----- Trecho selecionado -----
Só entendemos como esta ordem de discurso ainda se faz presente quando lembramos que o colonialismo/totalitarismo/autoritarismo e suas ideias não acabaram com o fim dos regimes coloniais, ou seja, grande parte dos atuais modelos de explicação e ordenação do mundo foram construídos pelo Ocidente, de acordo com os seus interesses econômicos, políticos, sociais e religiosos, partindo da normatividade: família nuclear, homem, mulher, branco, hétero e cristão para identificar, classificar e dominar o resto da humanidade.

Desconstruir esses padrões que trazem consigo toda uma ordem de opressões (que não cessam apenas na dimensão epistêmica, mas também nas áreas econômicas e sociais) se insere dentro de um amplo desafio intelectual e político, proposto por diferentes áreas e pesquisadores, que poderíamos chamar de descolonização do conhecimento e consequentemente diversificação (e mesmo fim) dos padrões normativos do mundo. Neste sentido, diferentes pensadores/as e intelectuais africanos têm militado neste campo.

A socióloga nigeriana Oyèronké Oyèwúmi, por exemplo, nos lembra que nas sociedades contemporâneas “negociações familiares, se não valores familiares, estão em toda parte” e que tais discursos têm sido extremamente úteis para legitimar opressões. (Oyèronké Oyèwúmi, 2000).  Pensar de que forma os estudos sobre a desconstrução das categorias de gênero, mulher e família nuclear feitos por esta pensadora nigeriana no contexto Oyó-Yorubá nos ajuda no processo mais amplo de descolonização epistêmica e consequentemente combate as opressões é o desafio que propomos neste texto.

  1. Oyeronke Oyewumi: alguns apontamentos biográficos e influências.

Oyeronke Oyewumi é nigeriana, socióloga e professora na Stony Brook University, em Nova Iorque, nos Estados Unidos. Seus estudos tratam de debates sobre gênero, teoria feminista e globalização, visando discutir a experiência africana a partir de conceitos e epistemologias que estejam ligados a sua cultura. Suas principais obras são: “What Gender is Motherhood?: Changing Yorùbá Ideals of Power, Procreation, and Identity in the Age of Modernity”; “Gender Epistemologies in Africa: Gendering Traditions, Spaces, Social Institutions and Identities” e African Gender Studies: A Reader; African Women and Feminism: Reflecting on the Politics of Sisterhood.

Em grande parte, seus estudos fazem crítica (presente em outras pensadoras como  Bibi Bakare-Yussuf e Ifi Amadiume) ao feminismo ocidental como impositor de experiências e estruturas históricas próprias para outras sociedades e aplica conceitos ocidentais como gênero e patriarcado. As ideias propostas pelas autoras nos levam a refletir sobre outras formas de organização social e de concepção da maternidade e do papel social exercido pela “mulher”.

Como elas ressaltam as relações de gênero e o patriarcado, são sistemas históricos (e instáveis) de poder construído na modernidade, no processo do comércio de africanos pelo Oceano Atlântico que provocou nas sociedades Yorubás, mas também em parte do continente, mudanças profundas na estrutura social baseada na idade para uma nova hierarquia baseada no gênero. Estas mudanças foram ainda mais acentuadas quando ocorreu a territorialização do colonialismo europeu, em fins do século XIX e primeira metade do século XX.
-----
- _Enunciado_
Transcreva a passagem do trecho que começa em “A socióloga nigeriana” e vai até “propomos neste texto.”. Os dados não têm relação com o trecho.
----- Conjunto de dados -----
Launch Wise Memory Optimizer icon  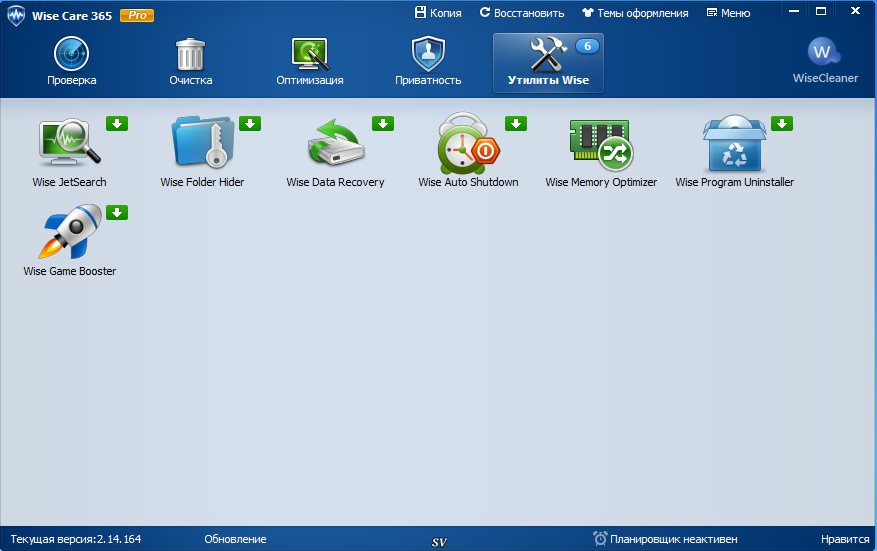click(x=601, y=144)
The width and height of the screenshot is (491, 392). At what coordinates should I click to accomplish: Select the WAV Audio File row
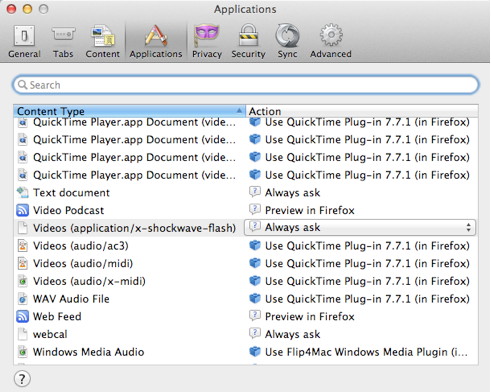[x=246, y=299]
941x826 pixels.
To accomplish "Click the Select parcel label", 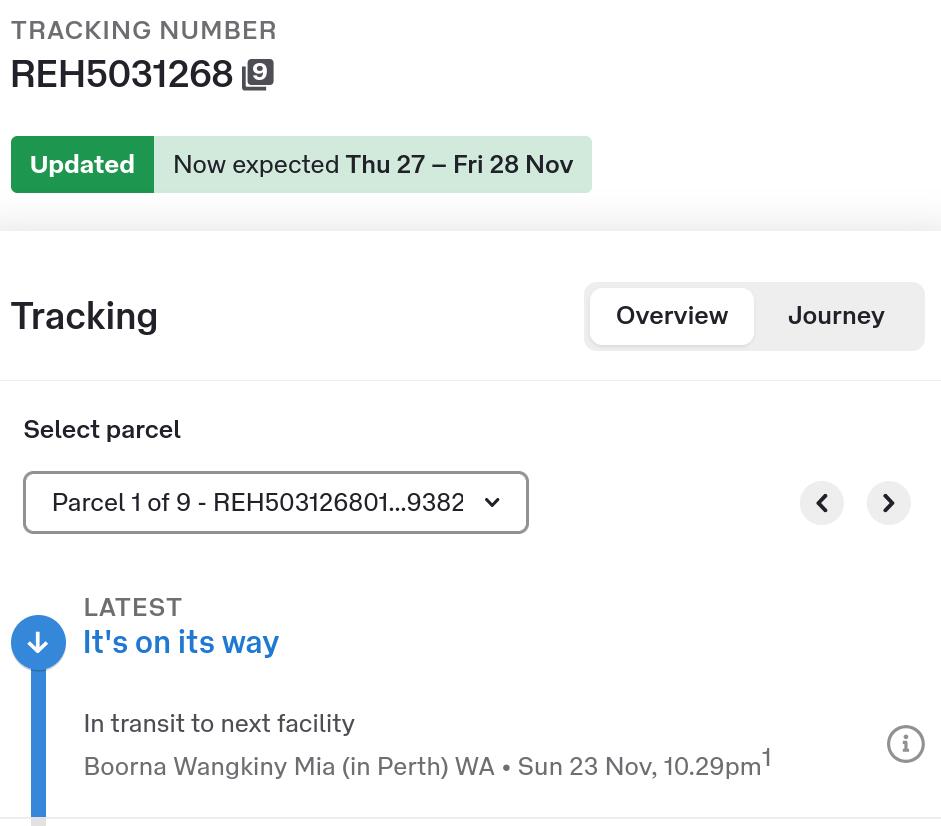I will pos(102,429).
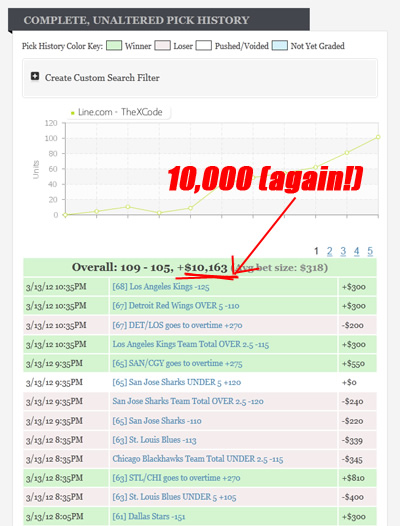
-----
- _Exercício resolvido_
A socióloga nigeriana Oyèronké Oyèwúmi, por exemplo, nos lembra que nas sociedades contemporâneas “negociações familiares, se não valores familiares, estão em toda parte” e que tais discursos têm sido extremamente úteis para legitimar opressões. (Oyèronké Oyèwúmi, 2000).  Pensar de que forma os estudos sobre a desconstrução das categorias de gênero, mulher e família nuclear feitos por esta pensadora nigeriana no contexto Oyó-Yorubá nos ajuda no processo mais amplo de descolonização epistêmica e consequentemente combate as opressões é o desafio que propomos neste texto.